**STATED GOAL A**
Reproduce the part of the Poisson distribution excerpt that opens with the words containing "The Poisson distribution is a" and closes with "Siméon Denis Poisson.".
**STATED GOAL B**
According to the Poisson distribution excerpt, why does the distribution bear the name "Poisson"? Answer in one to three sentences.
**STATED GOAL C**
Answer these questions from the Poisson distribution excerpt:
(i) What does \( \lambda \) stand for in the probability mass function?
(ii) What approximate value is given for \( e \)?
(iii) What are the mean and variance of a Poisson distribution equal to?

**EXCERPT PROVIDED**
━━━━━━━━━━━━━━━━━━━━

Parameter

Poisson Distribution

Probability mass function of the Poisson distribution

The Poisson distribution is a discrete probability distribution that expresses the probability of a given number of events occurring in a fixed interval of time or space if these events happen with a known constant mean rate and independently of the time since the last event. It is named after the French mathematician Siméon Denis Poisson.

Definition

The Poisson distribution is defined by the probability mass function:

\[ P(X = k) = \frac{\lambda^k e^{-\lambda}}{k!} \]

where:

• \( k \) is the number of occurrences of an event,
• \( \lambda \) is the average number of occurrences in the interval,
• \( e \) is the base of the natural logarithm (approximately equal to 2.71828).

Properties

• Mean and Variance: The mean and variance of a Poisson distribution are both equal to \( \lambda \).

━━━━━━━━━━━━━━━━━━━━

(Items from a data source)
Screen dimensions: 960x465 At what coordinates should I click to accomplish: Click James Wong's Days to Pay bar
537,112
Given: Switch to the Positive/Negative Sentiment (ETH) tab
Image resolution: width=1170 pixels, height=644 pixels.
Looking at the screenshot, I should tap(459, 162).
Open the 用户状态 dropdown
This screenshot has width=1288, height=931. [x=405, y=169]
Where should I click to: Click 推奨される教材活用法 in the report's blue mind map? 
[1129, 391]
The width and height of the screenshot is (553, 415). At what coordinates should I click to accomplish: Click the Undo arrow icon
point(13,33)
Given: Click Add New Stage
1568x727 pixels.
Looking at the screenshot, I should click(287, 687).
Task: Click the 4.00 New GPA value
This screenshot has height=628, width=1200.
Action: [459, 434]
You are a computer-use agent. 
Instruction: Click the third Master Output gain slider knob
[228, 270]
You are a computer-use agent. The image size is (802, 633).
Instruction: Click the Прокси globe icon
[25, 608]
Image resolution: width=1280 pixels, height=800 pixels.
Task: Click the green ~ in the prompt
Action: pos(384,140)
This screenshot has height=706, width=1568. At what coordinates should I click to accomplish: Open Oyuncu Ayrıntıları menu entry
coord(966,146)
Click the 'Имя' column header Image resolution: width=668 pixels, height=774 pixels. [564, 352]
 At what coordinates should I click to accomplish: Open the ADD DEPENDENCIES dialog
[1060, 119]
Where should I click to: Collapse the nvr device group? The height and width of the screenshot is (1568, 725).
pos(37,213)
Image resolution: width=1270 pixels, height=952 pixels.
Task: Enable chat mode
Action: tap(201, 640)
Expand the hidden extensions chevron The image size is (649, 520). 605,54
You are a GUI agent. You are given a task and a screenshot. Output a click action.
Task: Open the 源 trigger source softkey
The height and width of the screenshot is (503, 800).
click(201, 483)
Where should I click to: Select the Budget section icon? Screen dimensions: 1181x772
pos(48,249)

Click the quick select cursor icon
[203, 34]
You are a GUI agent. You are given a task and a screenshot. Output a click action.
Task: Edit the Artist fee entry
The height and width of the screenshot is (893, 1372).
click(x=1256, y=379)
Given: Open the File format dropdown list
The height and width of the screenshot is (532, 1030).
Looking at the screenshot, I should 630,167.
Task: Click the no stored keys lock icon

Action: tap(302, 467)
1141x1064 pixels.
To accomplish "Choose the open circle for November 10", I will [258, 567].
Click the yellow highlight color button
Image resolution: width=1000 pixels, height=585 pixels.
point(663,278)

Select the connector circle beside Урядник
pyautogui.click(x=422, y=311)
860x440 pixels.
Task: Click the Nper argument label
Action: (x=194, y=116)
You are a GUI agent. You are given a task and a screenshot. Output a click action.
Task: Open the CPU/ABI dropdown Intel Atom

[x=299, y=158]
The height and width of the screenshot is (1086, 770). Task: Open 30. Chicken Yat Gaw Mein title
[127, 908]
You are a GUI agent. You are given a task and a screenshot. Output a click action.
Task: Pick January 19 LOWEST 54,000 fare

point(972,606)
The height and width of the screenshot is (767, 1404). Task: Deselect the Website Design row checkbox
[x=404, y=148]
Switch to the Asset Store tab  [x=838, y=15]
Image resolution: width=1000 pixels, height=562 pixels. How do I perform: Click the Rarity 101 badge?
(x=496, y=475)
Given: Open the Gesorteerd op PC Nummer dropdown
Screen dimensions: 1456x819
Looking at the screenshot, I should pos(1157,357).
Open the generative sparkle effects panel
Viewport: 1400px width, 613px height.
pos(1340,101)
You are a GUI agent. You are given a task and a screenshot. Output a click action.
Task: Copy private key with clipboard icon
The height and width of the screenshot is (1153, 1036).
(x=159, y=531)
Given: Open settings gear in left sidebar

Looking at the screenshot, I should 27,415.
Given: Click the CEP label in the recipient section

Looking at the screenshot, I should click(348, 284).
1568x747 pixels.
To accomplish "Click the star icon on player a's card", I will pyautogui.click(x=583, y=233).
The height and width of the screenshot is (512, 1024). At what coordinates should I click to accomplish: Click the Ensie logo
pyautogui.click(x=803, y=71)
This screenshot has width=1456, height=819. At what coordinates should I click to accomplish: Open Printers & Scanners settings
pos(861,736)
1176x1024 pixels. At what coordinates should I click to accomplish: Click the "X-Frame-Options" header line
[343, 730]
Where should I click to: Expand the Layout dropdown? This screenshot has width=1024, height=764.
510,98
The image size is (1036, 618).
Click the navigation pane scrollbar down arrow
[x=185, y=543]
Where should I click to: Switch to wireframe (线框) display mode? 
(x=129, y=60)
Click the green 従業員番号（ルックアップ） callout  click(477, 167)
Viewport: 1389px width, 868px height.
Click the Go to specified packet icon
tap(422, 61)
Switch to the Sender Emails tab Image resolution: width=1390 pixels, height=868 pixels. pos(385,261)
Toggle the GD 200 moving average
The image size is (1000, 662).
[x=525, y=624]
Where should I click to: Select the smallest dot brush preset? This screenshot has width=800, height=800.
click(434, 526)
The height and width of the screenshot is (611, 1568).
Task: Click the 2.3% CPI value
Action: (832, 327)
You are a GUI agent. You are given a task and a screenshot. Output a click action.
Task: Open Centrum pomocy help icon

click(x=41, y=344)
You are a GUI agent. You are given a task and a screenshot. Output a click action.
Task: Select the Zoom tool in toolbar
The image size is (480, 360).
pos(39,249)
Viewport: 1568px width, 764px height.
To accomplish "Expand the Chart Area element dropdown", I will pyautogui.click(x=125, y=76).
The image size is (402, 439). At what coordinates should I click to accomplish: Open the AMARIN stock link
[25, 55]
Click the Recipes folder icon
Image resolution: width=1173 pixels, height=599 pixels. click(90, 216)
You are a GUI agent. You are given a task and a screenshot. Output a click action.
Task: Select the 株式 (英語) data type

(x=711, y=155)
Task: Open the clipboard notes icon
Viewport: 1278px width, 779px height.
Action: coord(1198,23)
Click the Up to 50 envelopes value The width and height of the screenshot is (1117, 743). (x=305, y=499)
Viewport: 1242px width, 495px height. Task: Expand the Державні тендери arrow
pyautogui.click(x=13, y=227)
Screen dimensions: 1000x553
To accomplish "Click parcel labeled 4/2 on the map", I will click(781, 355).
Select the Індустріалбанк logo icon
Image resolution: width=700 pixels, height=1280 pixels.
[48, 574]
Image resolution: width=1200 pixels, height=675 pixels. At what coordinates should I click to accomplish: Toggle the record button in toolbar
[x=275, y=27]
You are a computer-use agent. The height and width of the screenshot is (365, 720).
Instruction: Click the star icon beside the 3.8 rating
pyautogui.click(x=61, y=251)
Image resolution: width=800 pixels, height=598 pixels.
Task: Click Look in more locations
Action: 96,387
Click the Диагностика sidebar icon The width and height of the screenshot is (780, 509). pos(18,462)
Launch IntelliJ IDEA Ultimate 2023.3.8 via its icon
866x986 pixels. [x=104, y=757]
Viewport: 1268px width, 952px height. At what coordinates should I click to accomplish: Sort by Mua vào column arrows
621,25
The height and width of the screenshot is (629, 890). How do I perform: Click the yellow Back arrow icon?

━━━━━━━━━━━━━━━━━━━━

**REPLY A**
The Poisson distribution is a discrete probability distribution that expresses the probability of a given number of events occurring in a fixed interval of time or space if these events happen with a known constant mean rate and independently of the time since the last event. It is named after the French mathematician Siméon Denis Poisson.

**REPLY B**
The distribution is named after the French mathematician Siméon Denis Poisson.

**REPLY C**
(i) The average number of occurrences in the interval.
(ii) Approximately 2.71828.
(iii) Both are equal to \( \lambda \).